Come per le mutilazioni genitali femminili anche i matrimoni precoci sono percepiti come una delle principali forme di violenza di genere. Il 38% delle donne in Sudan viene fatta sposare in età giovanissima, spesso ancora bambine: “Senza un uomo, la donna non ha un’opinione, sposarsi ti dà la libertà e non vieni trattata come baira (termine dispregiativo per la donna non sposata). Sposarsi significa anche non dover più essere un peso economico per la tua famiglia di origine, essere protette, cosi si esprime una giovane donna del Blue Nile”.
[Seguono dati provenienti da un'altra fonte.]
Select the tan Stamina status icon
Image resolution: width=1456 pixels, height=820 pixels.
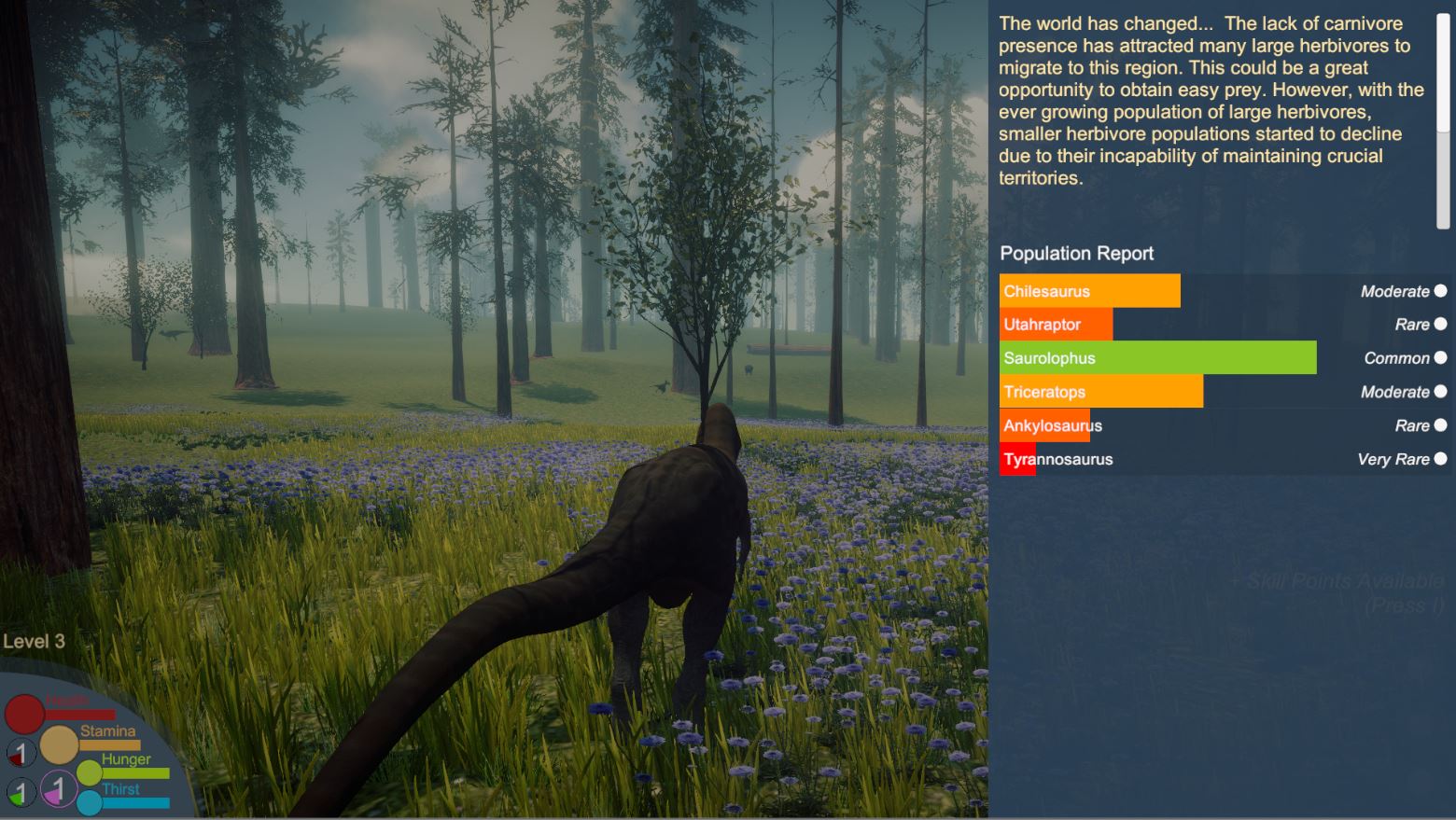[59, 744]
“E poi? Il Sudan ha vietato le mutilazioni genitali femminili con una pena punibile fino a tre anni di carcere, oltre al pagamento di una multa: l’approvazione dell’emendamento al codice penale risale allo scorso 2 maggio 2020 ed è frutto di un lungo ma inarrestabile processo sociale e politico, oltre che del lavoro incessante delle organizzazioni internazionali e dei Governi per l’affermazione dei diritti delle donne”, afferma Akram Abdel Gayoum, esperto sudanese di in Gender Based Violence della sede Aics di Khartoum.
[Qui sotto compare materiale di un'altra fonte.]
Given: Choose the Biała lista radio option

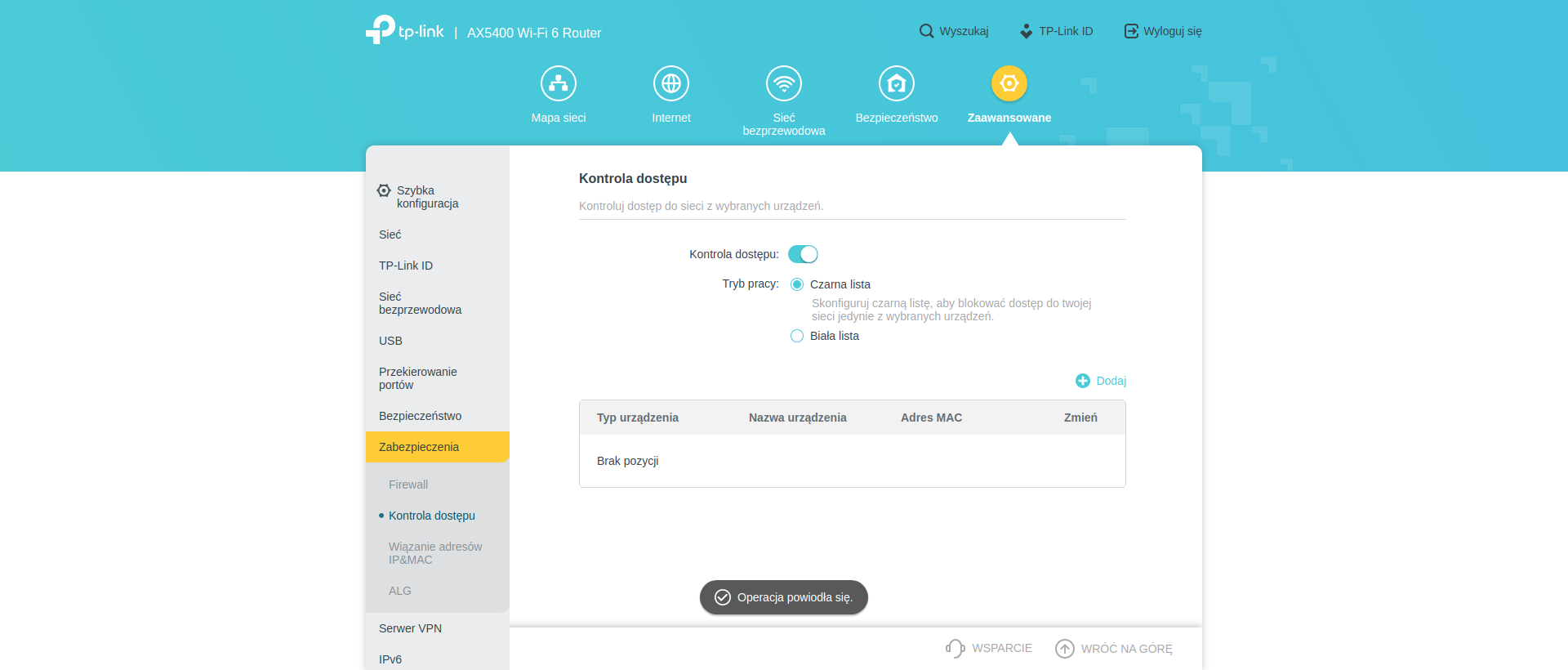Looking at the screenshot, I should 797,336.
Il titolare di sede Michele Morana ha quindi concluso le giornate formative con un saluto rivolto ai partecipanti. Il messaggio che ha voluto trasmettere è stato di apprezzamento per l’impegno profuso e la partecipazione mostrata nel rendere il workshop vivo ed intenso, e di incoraggiamento per tutte quelle donne – madri, insegnanti, studentesse, professioniste, esperte nel lavoro sociale – che ogni giorno vivono sulla loro pelle discriminazioni e talvolta violenze, con un auspicio che la  causa della lotta contro violenza di genere diventi sempre più patrimonio universale.